Seit vier Jahrzehnten handelt der 60-Jährige mit Zigarren. Der punkmusikliebende Nonkonformist gehört zu den Pionieren des Onlinehandels, seine erste Webseite lancierte er 1997. Die Anfänge seien schwer gewesen. «Viele Importeure wollten mich nicht beliefern, weil sie fanden, ich würde das Produkt entwerten», erinnert sich Rios. Diese Generation sei längst pensioniert, und spätestens seit der Covid-19-Pandemie sei der Onlinehandel von Zigarren komplett akzeptiert.

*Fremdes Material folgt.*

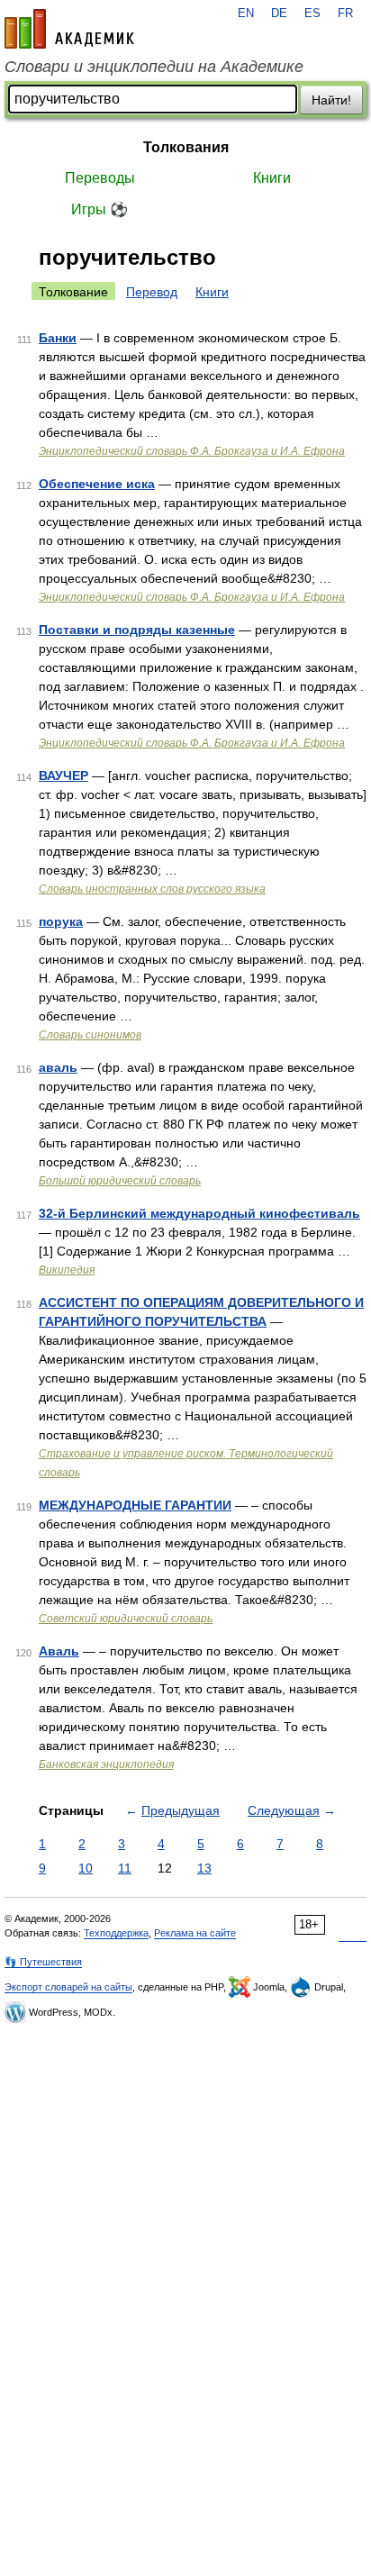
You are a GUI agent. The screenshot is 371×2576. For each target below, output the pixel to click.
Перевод (151, 292)
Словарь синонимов (90, 1035)
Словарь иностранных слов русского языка (152, 889)
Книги (272, 178)
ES (312, 13)
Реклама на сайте (195, 1932)
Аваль (59, 1651)
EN (246, 13)
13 (204, 1868)
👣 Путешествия (43, 1961)
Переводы (100, 178)
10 (85, 1868)
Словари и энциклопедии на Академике (154, 67)
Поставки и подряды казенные (137, 629)
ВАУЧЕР (63, 775)
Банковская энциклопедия (106, 1764)
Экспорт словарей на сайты (68, 1987)
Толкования (186, 147)
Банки (58, 338)
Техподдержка (116, 1932)
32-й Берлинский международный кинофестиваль (199, 1213)
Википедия (67, 1270)
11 (124, 1868)
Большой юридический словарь (120, 1181)
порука (61, 921)
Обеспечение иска (97, 483)
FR (345, 13)
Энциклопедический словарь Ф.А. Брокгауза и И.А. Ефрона (192, 451)
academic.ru (69, 29)
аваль (58, 1067)
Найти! (331, 100)
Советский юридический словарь (126, 1618)
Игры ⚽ (99, 209)
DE (279, 13)
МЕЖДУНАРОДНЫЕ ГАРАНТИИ (135, 1505)
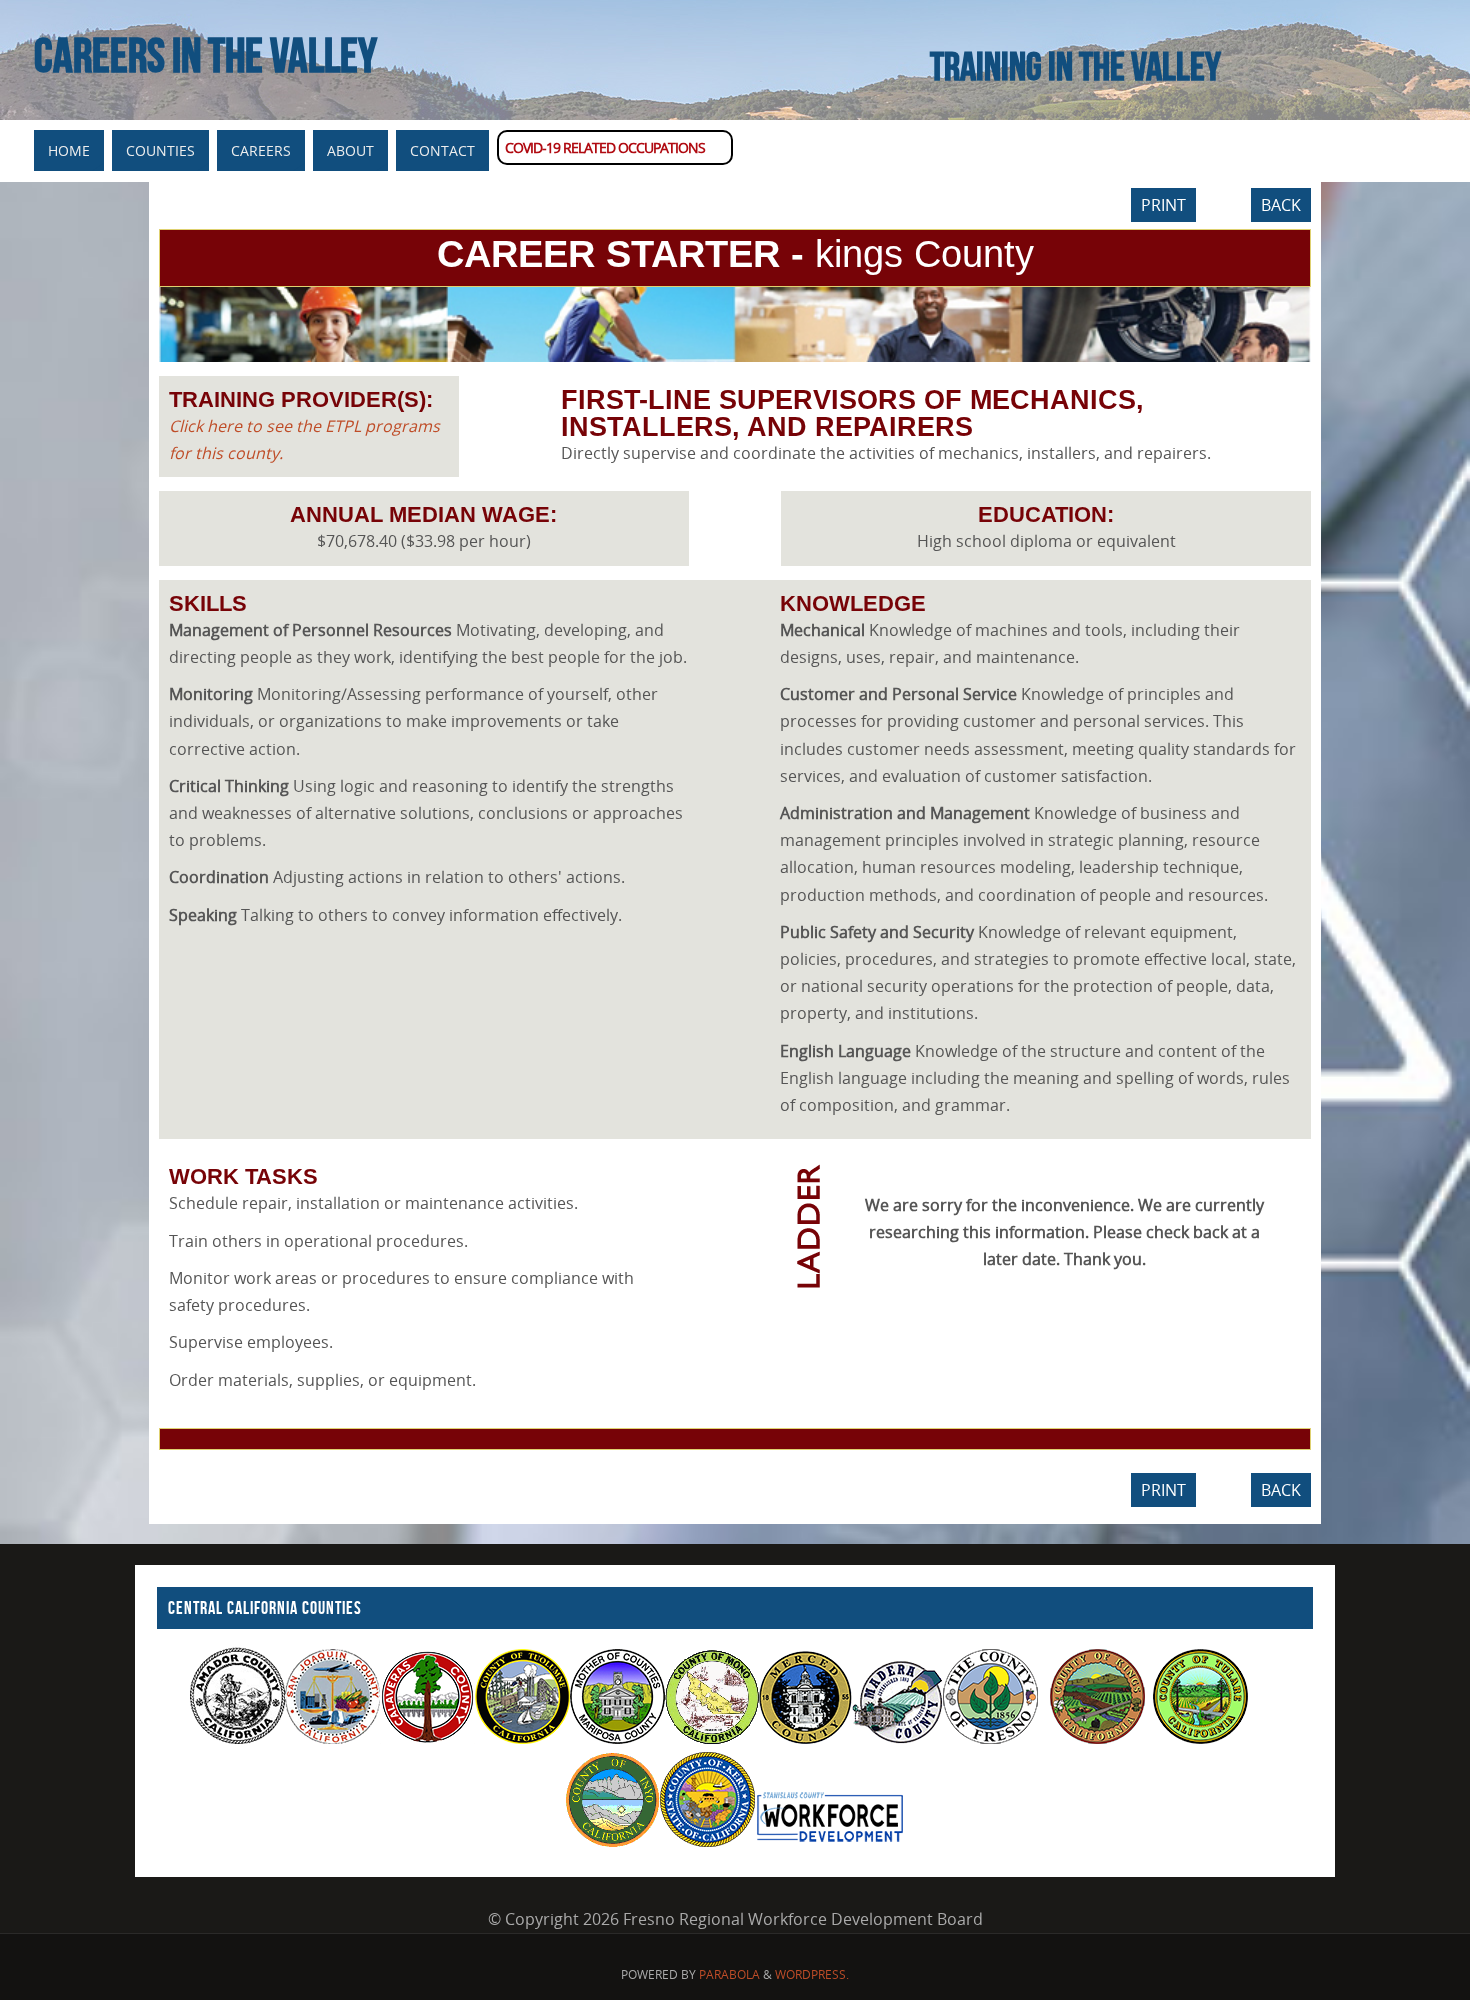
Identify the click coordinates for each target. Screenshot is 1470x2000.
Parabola (729, 1974)
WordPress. (812, 1974)
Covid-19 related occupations (605, 147)
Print (1163, 205)
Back (1281, 205)
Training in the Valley (1075, 66)
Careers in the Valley (205, 56)
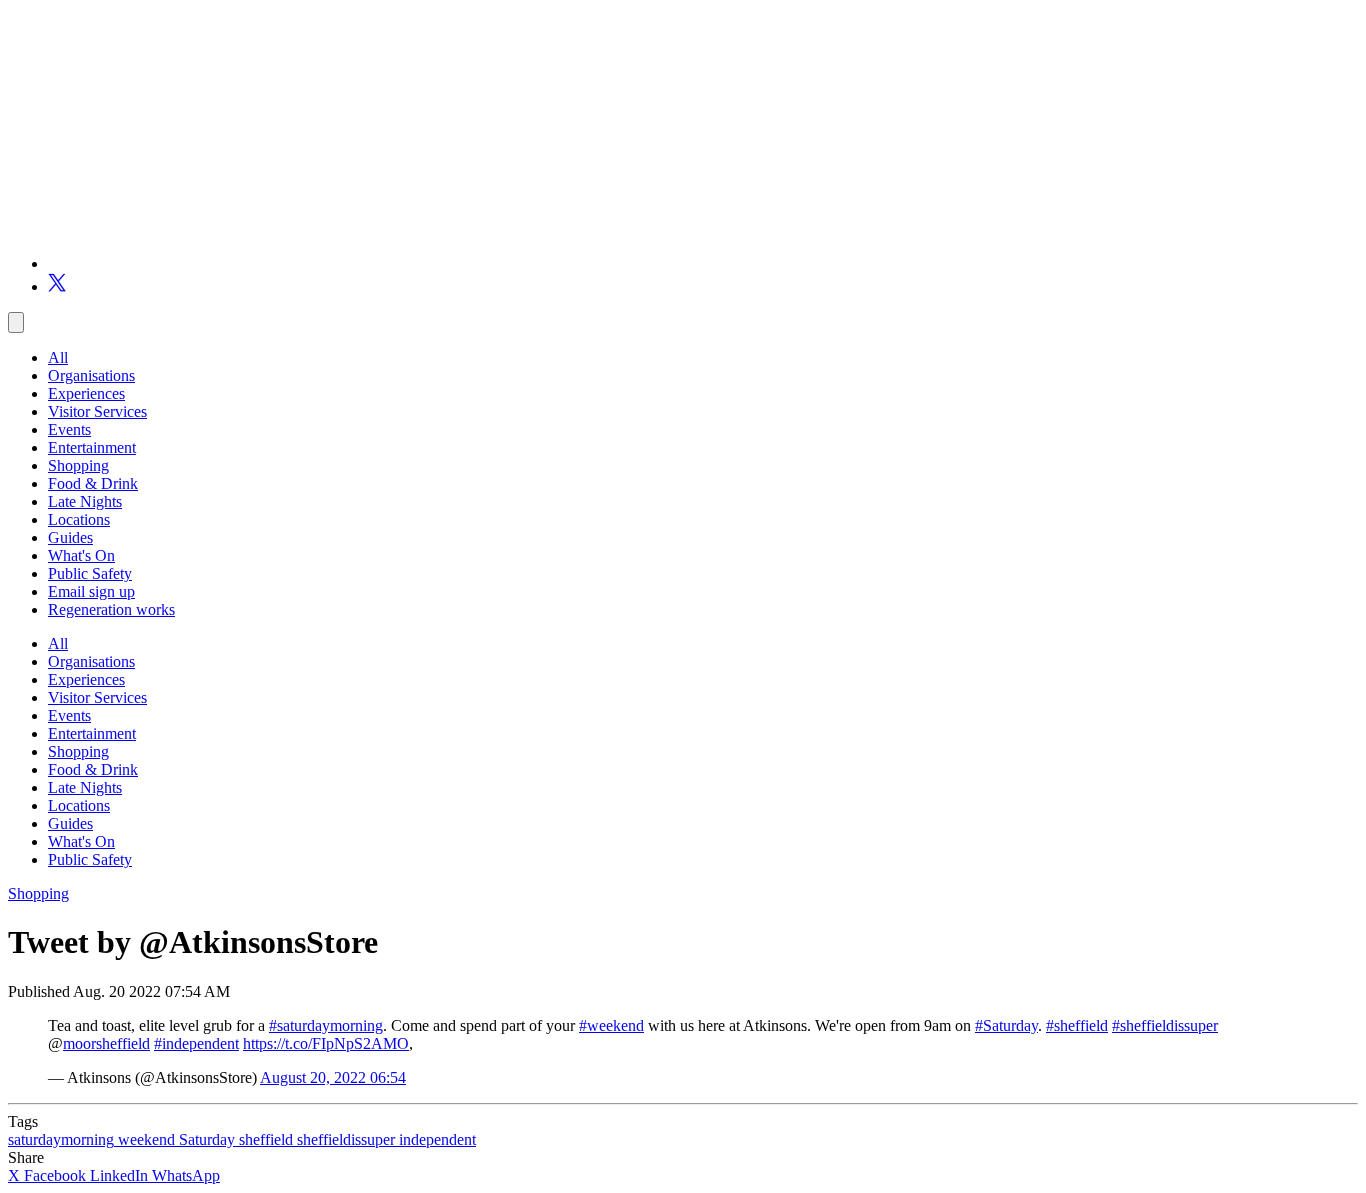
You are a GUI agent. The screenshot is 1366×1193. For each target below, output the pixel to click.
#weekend (611, 1025)
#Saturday (1006, 1025)
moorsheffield (106, 1043)
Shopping (78, 465)
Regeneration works (111, 609)
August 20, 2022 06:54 (333, 1077)
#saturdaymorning (326, 1025)
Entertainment (92, 447)
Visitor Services (97, 411)
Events (69, 429)
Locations (79, 519)
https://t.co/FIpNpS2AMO (326, 1043)
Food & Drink (93, 483)
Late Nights (85, 501)
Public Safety (90, 573)
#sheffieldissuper (1165, 1025)
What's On (81, 555)
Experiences (86, 393)
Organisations (91, 375)
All (58, 357)
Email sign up (91, 591)
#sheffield (1077, 1025)
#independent (196, 1043)
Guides (70, 537)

Allerdings ist auch das stationäre Geschäft an der Rue Robert-Céard 8 ein wichtiger Pfeiler der Firma Gestocigars. «Viele Kunden wollen ihre Zigarren im Humidor selbst aussuchen, manche bleiben fast eine halbe Stunde, bis sie sich entscheiden können», so Rios. Um Erfolg zu haben, brauche es beides.
Nun wird der Zigarrenhandel in der Westschweiz mit noch etwas härteren Bandagen geführt als in der Deutschschweiz. Mit seiner Preispolitik machte sich Rios über die Jahre nicht nur Freunde. «Rabatte sind Teil meines Geschäfts, zudem herrscht Marktfreiheit, ich habe das Recht dazu», so Rios. Wichtig sei aber auch, dass man mit den Lieferanten darüber rede und gemeinsam eine gute Lösung finde.
«Vieles hat sich in den letzten Jahren entwickelt», so Rios. Einerseits hätten kubanische Zigarren die Preiskategorie gewechselt und sind mittlerweile oft ausserhalb der Reichweite von gewöhnlichen Sterblichen, andererseits hätten Longfiller aus Ländern wie Nicaragua, Honduras oder der Dominikanischen Republik enorme Fortschritte gemacht. «In den Achtzigerjahren waren Zigarren aus der Dominikanischen Republik in der Schweiz praktisch unverkäuflich. Heute sind die Unterschiede, etwa zu Kuba, sehr klein geworden.»
Unter dem Label Overrun bietet Rios seinen Kunden seit 2015 Premiumzigarren ohne Banderole zu tiefen Preisen an (siehe auch Tasting-Seite 81). Die Blends stammen aus Fabriken in Costa Rica, Nicaragua und der Dominikanischen Republik. «Es hat eine Weile gedauert, bis die Kunden das Konzept verstanden haben: ein Direktimport ohne Zwischenhändler und ohne Werbekosten, der es ermöglicht, unschlagbare Preise anzubieten», so Rios. Mittlerweile führt er 45 Artikel aus vier unterschiedlichen Manufakturen. Gerade für preisbewusste Geniesser seien die Overrun-Zigarren eine beliebte Alternative.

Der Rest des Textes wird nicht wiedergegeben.